Om haar schulden te betalen, gaat ze weer het toneel op. In 1975 viert ze haar 54-jarige carrière en het Rode Kruis bal in Monaco zorgt ervoor dat Josephine haar status van ster weer terugkrijgt. Haar show in het Bebino Theater in Parijs is een grote hit. Het laat haar hele leven als artiest zien, met zowel de goede als de slechte tijden. Helaas is Josephine zelf uitgeput. Na een aantal optredens, wordt ze bewusteloos in haar appartement in Parijs gevonden. Ze wordt naar het ziekenhuis gebracht, maar overlijdt daar op 12 april 1975 aan een hersenbloeding. Haar oudste kind is op dat moment 21 jaar. Een aantal kinderen verhuist naar Argentinië, waar Jo Bouillon inmiddels woont. Anderen blijven in Parijs en wonen samen met de nicht van Jo Bouillon. Regelmatig keren de 11 kinderen (1 kind, Moïse is inmiddels overleden) nog terug naar het kasteel Milandes om hun moeder te herinneren.

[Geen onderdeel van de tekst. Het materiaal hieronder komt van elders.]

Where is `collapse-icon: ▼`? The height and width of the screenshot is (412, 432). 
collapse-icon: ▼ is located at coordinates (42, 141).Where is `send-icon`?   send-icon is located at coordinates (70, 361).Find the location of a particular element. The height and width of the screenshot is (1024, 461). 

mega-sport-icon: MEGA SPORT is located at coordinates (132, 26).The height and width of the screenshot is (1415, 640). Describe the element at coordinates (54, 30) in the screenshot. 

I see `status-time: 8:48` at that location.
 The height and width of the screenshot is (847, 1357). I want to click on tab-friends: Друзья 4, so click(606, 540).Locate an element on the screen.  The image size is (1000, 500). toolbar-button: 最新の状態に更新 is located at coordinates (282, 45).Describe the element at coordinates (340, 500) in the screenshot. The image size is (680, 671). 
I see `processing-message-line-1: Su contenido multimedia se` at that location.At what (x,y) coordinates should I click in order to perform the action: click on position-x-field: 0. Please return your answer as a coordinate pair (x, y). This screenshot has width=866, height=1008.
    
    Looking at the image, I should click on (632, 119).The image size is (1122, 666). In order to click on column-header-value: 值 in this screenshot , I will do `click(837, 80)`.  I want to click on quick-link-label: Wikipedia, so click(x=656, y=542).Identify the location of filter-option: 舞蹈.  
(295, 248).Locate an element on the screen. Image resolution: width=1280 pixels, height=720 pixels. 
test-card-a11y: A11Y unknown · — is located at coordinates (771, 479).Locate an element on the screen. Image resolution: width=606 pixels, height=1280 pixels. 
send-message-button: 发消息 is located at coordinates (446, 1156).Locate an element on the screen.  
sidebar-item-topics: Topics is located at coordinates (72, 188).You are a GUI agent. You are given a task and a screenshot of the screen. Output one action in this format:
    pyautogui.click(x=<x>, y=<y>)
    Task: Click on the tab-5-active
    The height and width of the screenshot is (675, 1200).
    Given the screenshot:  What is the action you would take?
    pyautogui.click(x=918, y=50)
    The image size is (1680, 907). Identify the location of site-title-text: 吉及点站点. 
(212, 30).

“Not everyone has the same colour, the same language, or the same customs, but they have the same heart, the same blood, and the same need for love.” ~ Josephine Baker
Nou, jullie kunnen je vast voorstellen dat dit verhaal een grote indruk op ons heeft gemaakt! Na ons bezoek rijden we door naar de camping, wat nog ongeveer een half uurtje rijden is. Uiteraard zien we onderweg nog hier en daar een Château. We halen nog even snel wat boodschappen, en na het koken en eten spelen we buiten op de veranda een aantal spelletjes “Keer op Keer”. Mét citronellakaars erbij, die we bij de supermarkt hebben gevonden. Ook in dit gebied is het ’s avonds en ’s ochtends erg koud, dus de warme truien en lange sokken komen weer uit de koffer. Morgen gaan we poging 2 doen om te kanoën. Het is dan niet in de Gorges du Verdon, maar de Dordogne is vast ook prachtig om te kanoën!